Introduction: Alzheimer's disease (AD) represents the most common neurodegenerative disorder, characterized by progressive cognitive decline and memory loss. Despite the recognition of mitochondrial dysfunction as a critical factor in the pathogenesis of AD, the specific molecular mechanisms remain largely undefined.

Method: This study aimed to identify novel biomarkers and therapeutic strategies associated with mitochondrial dysfunction in AD by employing bioinformatics combined with machine learning methodologies. We performed Weighted Gene Co-expression Network Analysis (WGCNA) utilizing gene expression data from the NCBI Gene Expression Omnibus (GEO) database and isolated mitochondria-related genes through the MitoCarta3.0 database. By intersecting WGCNA-derived module genes with identified mitochondrial genes, we compiled a list of 60 mitochondrial dysfunction- related genes (MRGs) significantly enriched in pathways pertinent to mitochondrial function, such as the citrate cycle and oxidative phosphorylation.

——

> [What you are asked to do] Write the next part of the abstract on mitochondrial dysfunction in Alzheimer's disease, beginning after its final sentence. The rows that come next are not needed for this work.

——

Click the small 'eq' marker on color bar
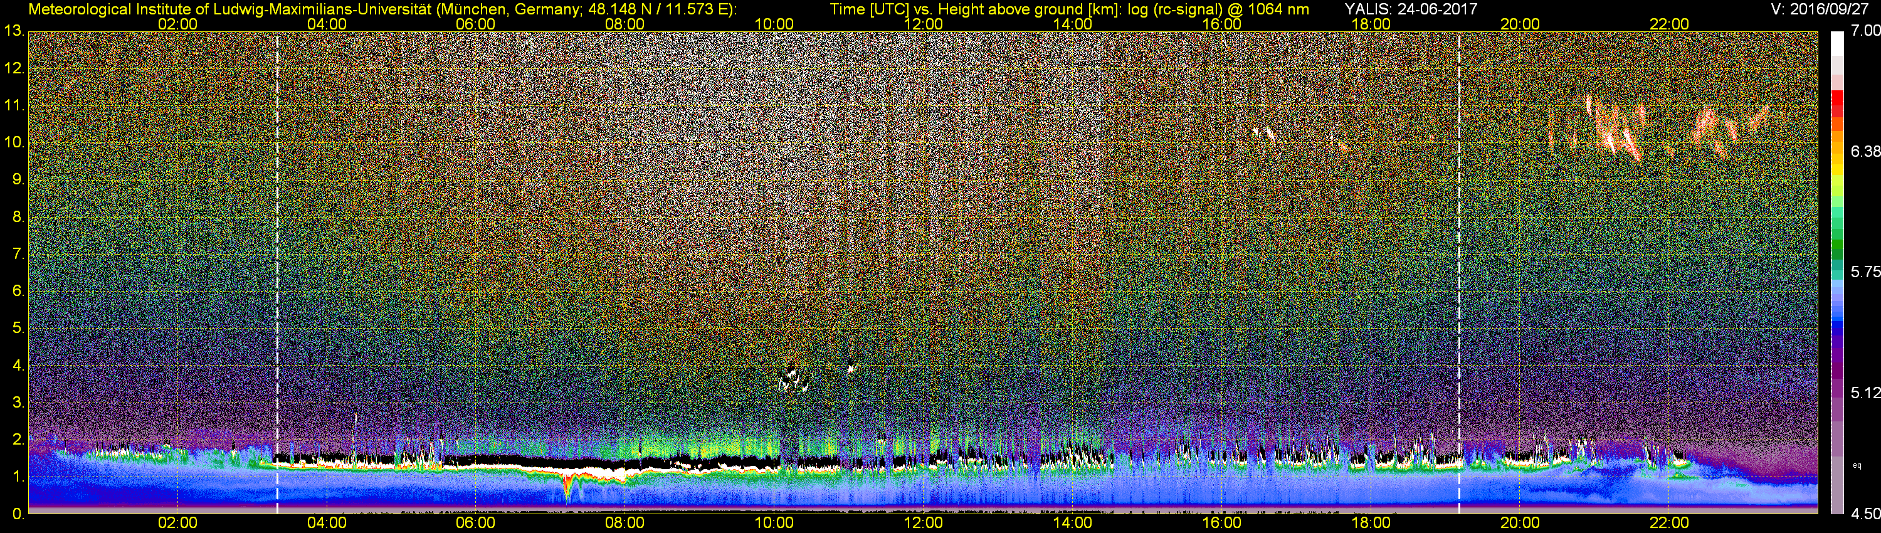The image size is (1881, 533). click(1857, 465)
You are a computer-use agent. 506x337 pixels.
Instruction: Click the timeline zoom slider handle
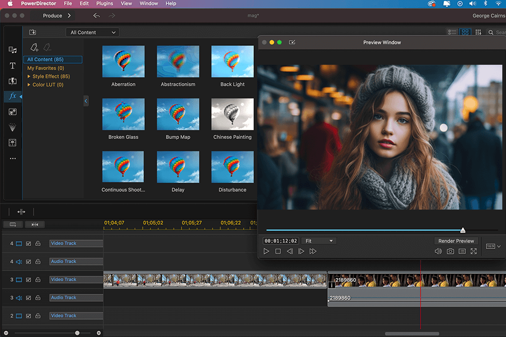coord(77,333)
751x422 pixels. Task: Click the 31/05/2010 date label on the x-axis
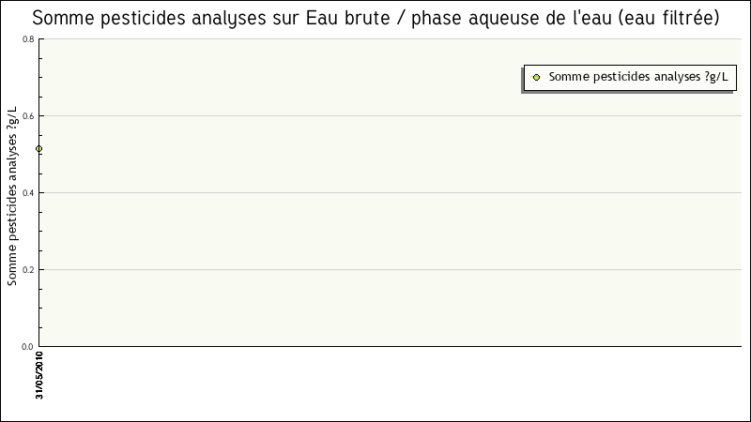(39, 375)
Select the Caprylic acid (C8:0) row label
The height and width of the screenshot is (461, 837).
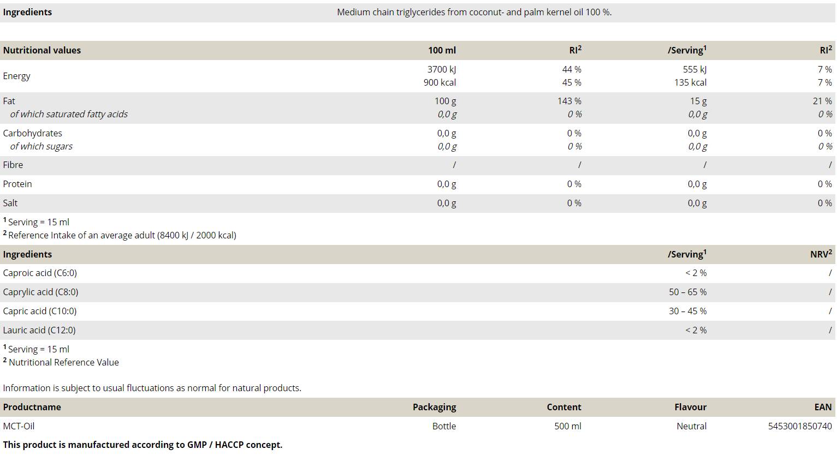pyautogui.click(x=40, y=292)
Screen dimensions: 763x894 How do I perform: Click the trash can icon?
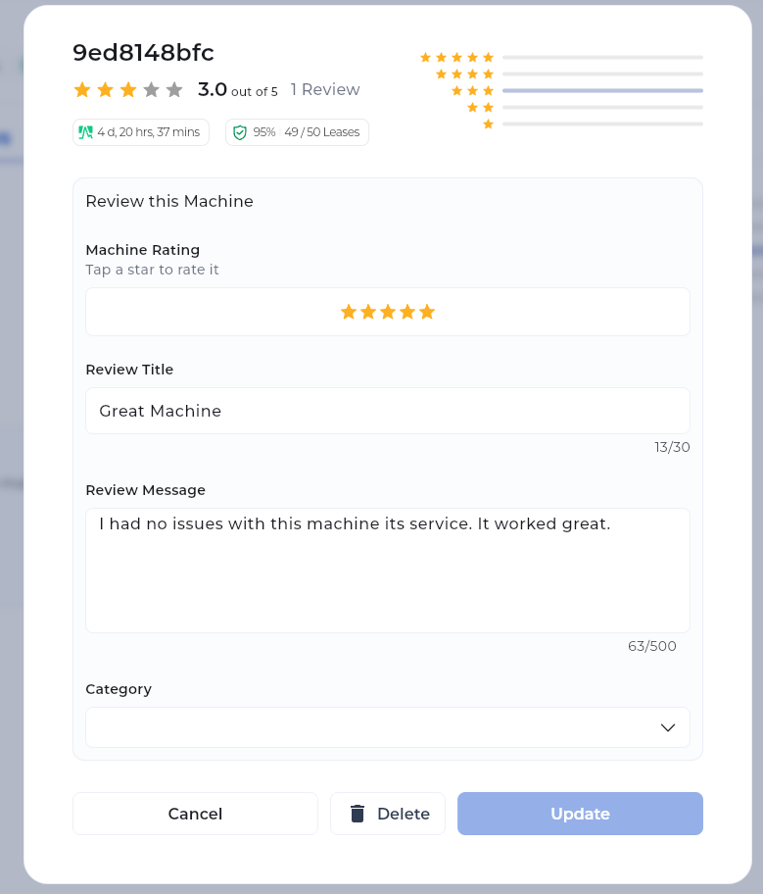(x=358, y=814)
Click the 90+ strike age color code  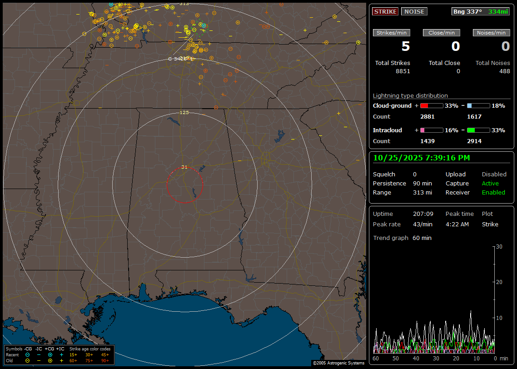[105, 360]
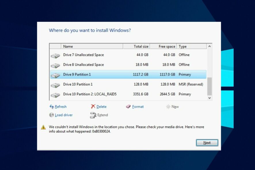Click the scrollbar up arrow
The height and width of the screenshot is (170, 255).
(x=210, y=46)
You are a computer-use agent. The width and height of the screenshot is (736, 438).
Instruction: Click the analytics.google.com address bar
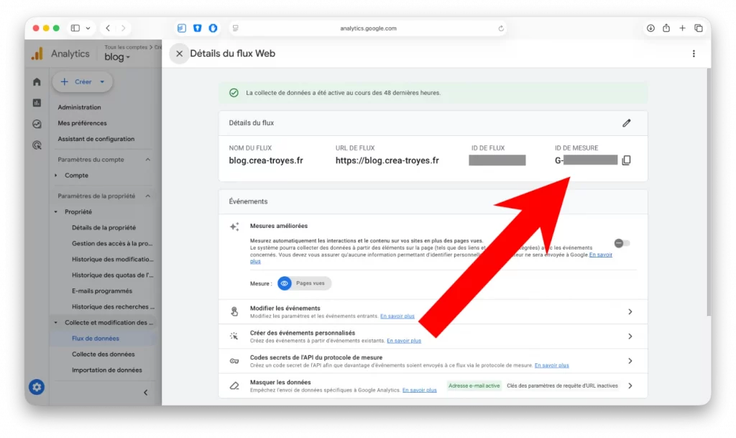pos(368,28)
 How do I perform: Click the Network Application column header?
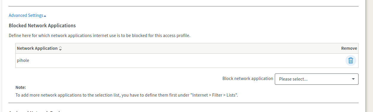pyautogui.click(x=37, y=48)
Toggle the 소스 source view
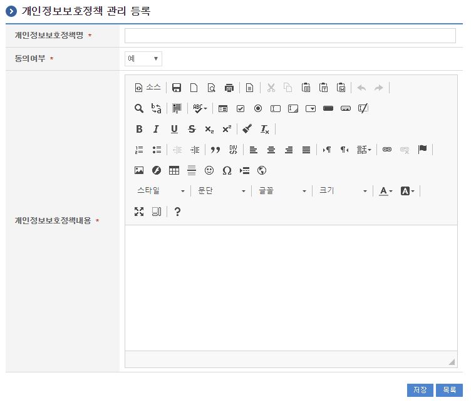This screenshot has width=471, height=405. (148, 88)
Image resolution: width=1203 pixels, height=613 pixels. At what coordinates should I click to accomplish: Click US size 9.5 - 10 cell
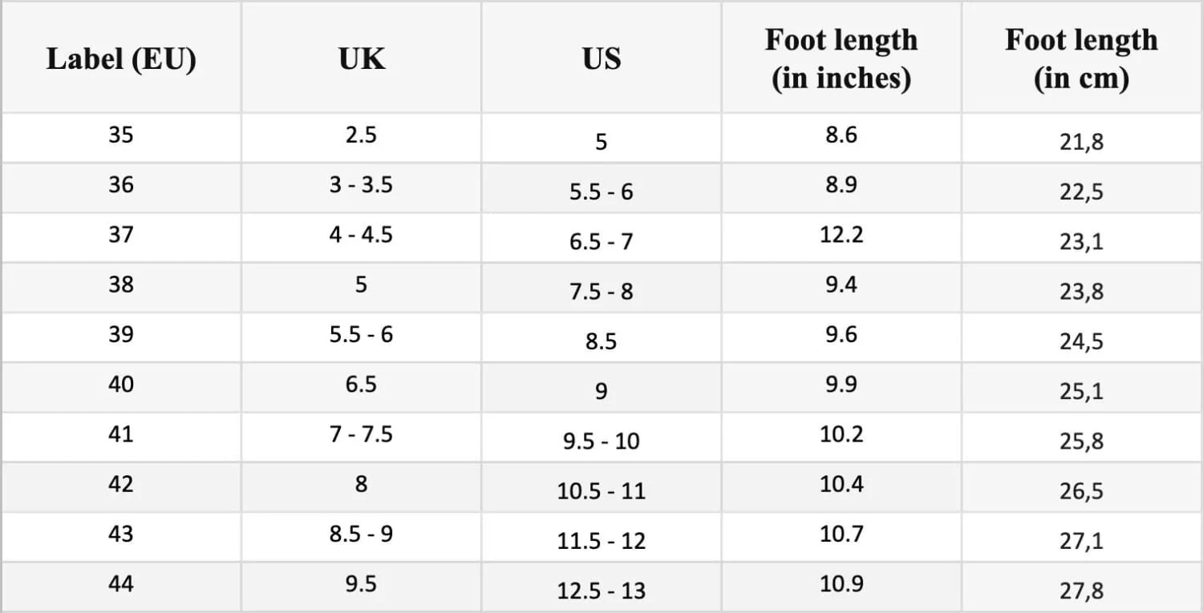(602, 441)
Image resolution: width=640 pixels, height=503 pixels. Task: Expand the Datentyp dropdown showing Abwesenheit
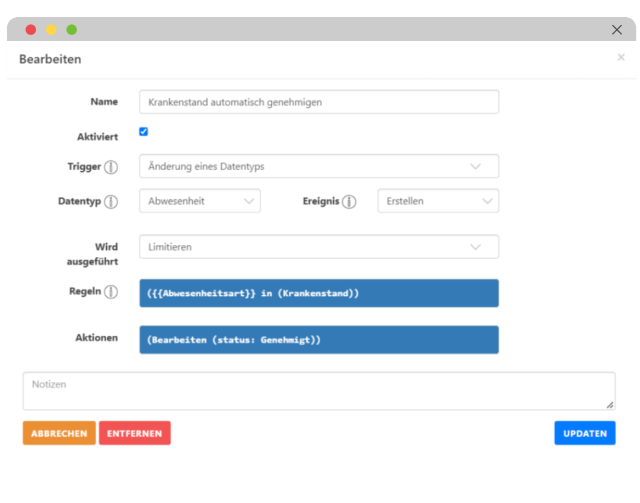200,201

——

> [Solved problem]
Results: Employing machine learning techniques, including random forest and LASSO, along with the CytoHubba algorithm, we identified key genes with strong diagnostic potential, such as ACO2, CS, MRPS27, SDHA, SLC25A20, and SYNJ2BP, verified through ROC analysis. Furthermore, an interaction network involving miRNA-MRGs-transcription factors and a protein-drug interaction network revealed potential therapeutic compounds such as Congo red and kynurenic acid that target MRGs.

Conclusion: These findings delineate the intricate role of mitochondrial dysfunction in AD and highlight promising avenues for further exploration of biomarkers and therapeutic interventions in this devastating disease.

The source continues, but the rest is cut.